Eric Brynjolfsson and Andrew McAffee have a new Kindle instant book out, Race Against the Machine, that very nicely describes the issues related to technological unemployment. It’s well-written, content-packed, cogently argued, usefully hyperlinked, and well worth the $3.99 they’re asking.
But I think there’s one crucial topic they don’t address, highlighted by the following.
They deliver a quotation from Gregory Clark’s 2007 Farewell to Alms, speaking of the decline in employment of horses in England in the 19th and 20th centuries. The quotation concludes:
There was always a wage at which all of those horses could have remained employed. But that wage was so low that it did not pay for their feed.
The question that B&M fail to ask or answer: Why couldn’t those horses continue working for a living wage?
Answer: because they couldn’t upgrade their skills (to drive trains and tractors, or whatever). They were biologically incapable of “improving” themselves in such a way that they and the new machines were “complements.” So the machines replaced them instead of complementing them.
Imagine that those horses had been free to mate and have offspring at will (as opposed to the PRC-style, top-down population control imposed by breeders). They couldn’t work (nobody would hire them because their marginal productivity relative to machines was so low), so they couldn’t make any economic claim to a share of the (massively increasing) pie of production and prosperity.
They would have faced an unequivocally Malthusian situation: large numbers of horses would have starved.
Now suppose that the population-control option was … not an option. And that laissez faire – letting them just live (and die) with their subsistence or sub-subsistence incomes — was also not an option. The only solution would be to subsidize their lives, transferring money from those who own and profit from the machines to those who can’t benefit economically from using those machines.

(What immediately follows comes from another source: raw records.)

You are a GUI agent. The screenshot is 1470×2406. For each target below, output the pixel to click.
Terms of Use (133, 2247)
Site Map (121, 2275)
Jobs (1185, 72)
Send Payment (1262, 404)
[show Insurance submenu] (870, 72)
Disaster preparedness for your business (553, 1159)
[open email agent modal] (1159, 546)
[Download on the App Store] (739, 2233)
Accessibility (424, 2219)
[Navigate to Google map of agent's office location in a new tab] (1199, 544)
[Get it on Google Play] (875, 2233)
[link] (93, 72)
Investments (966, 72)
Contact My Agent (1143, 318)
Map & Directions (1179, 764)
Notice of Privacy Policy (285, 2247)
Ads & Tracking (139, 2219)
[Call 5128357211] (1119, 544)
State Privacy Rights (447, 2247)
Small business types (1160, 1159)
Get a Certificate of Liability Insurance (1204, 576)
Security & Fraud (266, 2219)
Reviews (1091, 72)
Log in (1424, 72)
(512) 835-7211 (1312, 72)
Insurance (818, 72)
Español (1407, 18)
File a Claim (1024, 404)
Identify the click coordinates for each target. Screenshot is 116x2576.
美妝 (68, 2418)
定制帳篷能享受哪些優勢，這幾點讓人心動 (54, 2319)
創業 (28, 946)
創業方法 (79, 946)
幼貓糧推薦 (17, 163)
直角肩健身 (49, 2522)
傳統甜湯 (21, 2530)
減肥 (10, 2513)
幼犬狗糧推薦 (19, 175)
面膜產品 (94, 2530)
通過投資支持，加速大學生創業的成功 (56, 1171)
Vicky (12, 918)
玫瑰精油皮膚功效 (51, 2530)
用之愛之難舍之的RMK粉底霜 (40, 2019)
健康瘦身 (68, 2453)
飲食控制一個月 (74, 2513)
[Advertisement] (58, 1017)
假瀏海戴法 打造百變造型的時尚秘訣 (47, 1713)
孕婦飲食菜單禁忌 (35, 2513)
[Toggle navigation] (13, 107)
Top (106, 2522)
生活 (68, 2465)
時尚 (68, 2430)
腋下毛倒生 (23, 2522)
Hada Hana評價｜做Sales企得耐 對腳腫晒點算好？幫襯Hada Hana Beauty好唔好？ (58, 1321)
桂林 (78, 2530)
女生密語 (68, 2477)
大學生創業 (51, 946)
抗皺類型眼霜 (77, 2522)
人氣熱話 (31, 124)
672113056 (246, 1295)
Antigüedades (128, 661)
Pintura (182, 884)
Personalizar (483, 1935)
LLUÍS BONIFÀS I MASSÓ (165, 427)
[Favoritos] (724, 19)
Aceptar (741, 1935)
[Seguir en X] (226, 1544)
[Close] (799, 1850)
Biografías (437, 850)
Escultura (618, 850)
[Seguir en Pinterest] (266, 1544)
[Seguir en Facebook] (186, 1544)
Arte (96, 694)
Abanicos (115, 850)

You know where I’m going. (I’ve taken you there before.) Human capacity has limits. By definition, 50% of people have an IQ below 100. The prescription we so often hear — that those folks should train to operate computer-driven lathes, and to perform in the sophisticated, information-driven organizational structures associated with that kind of equipment — is … less than realistic.
Rapidly accelerating machine capabilities can result an economy in which those people’s marginal productivity drops to near zero, or even negative — so no matter how hard they work or train, their contributions aren’t great enough for them to “deserve” a decent share of the pie. (Define “decent” as you will; for me in our wildly prosperous society it extends to a good chunk of leisure/recreation time with friends and family, taking family vacations now and then, such like that. Let’s hear it for “family values.”)
If you’re reading this, then like me you probably can’t even imagine what it would be like to have really low intelligence (or other below-average capacities) — how desperately hard it would be to make a go of things, to raise a family and give them a good life, in the country we live in today. Imagine just trying to get through high school.
Some people may get unsavory feelings from this thinking, so (to quote BHO), let me be perfectly clear: I’m not saying that less-capable people are horses. Quite the contrary. They’re people. So yes, I’ll say it: at least if they’re willing to work (or are unable to do so), they deserve a decent share of the pie. They shouldn’t be driven to the bottom while the machine owners wallow in luxury, just because the technological economy they happen to have been born into doesn’t value them any more.
In wonk-speak: income and purchasing power must be decoupled from human participation in production. Not completely, of course — requiring participation in the work force is necessary to solve the free-rider problem. But in an economy that’s bursting with surplus, we can be better off overall if individual incomes (at least at the low end) are not rigidly associated with individual capabilities.
Which brings me back, yet again (getting practical here), to a greatly expanded Earned Income Tax Credit — encouraging both work and hiring — with benefit levels indexed to some measure of unemployment. This would require, of course, that we implement a tax system that actually is progressive, to pay for the increased EITC.
Imagine a post-scarcity future (or … present?) in which high productivity (think: Star-Trek-style replicators) means there’s plenty for all, with little work required. My utopian image is of something like an Athenian Agora — people of all types gathering in public spaces, meeting their friends, and exchanging their wares and their news — instead of constantly scrambling to make a buck and collapsing in their homes when they’re done.
In fact, it looks a whole lot like the zillions of public squares you find throughout Europe — surrounded by residences, and cafés and such where people mingle and spend time with their friends — the kind of environment that pretty much doesn’t exist in America.
And I haven’t even touched here on the idea that this redistribution may be economically efficient, even necessary, to maintain aggregate demand and support productive enterprises, keeping the log that is our economy, rolling.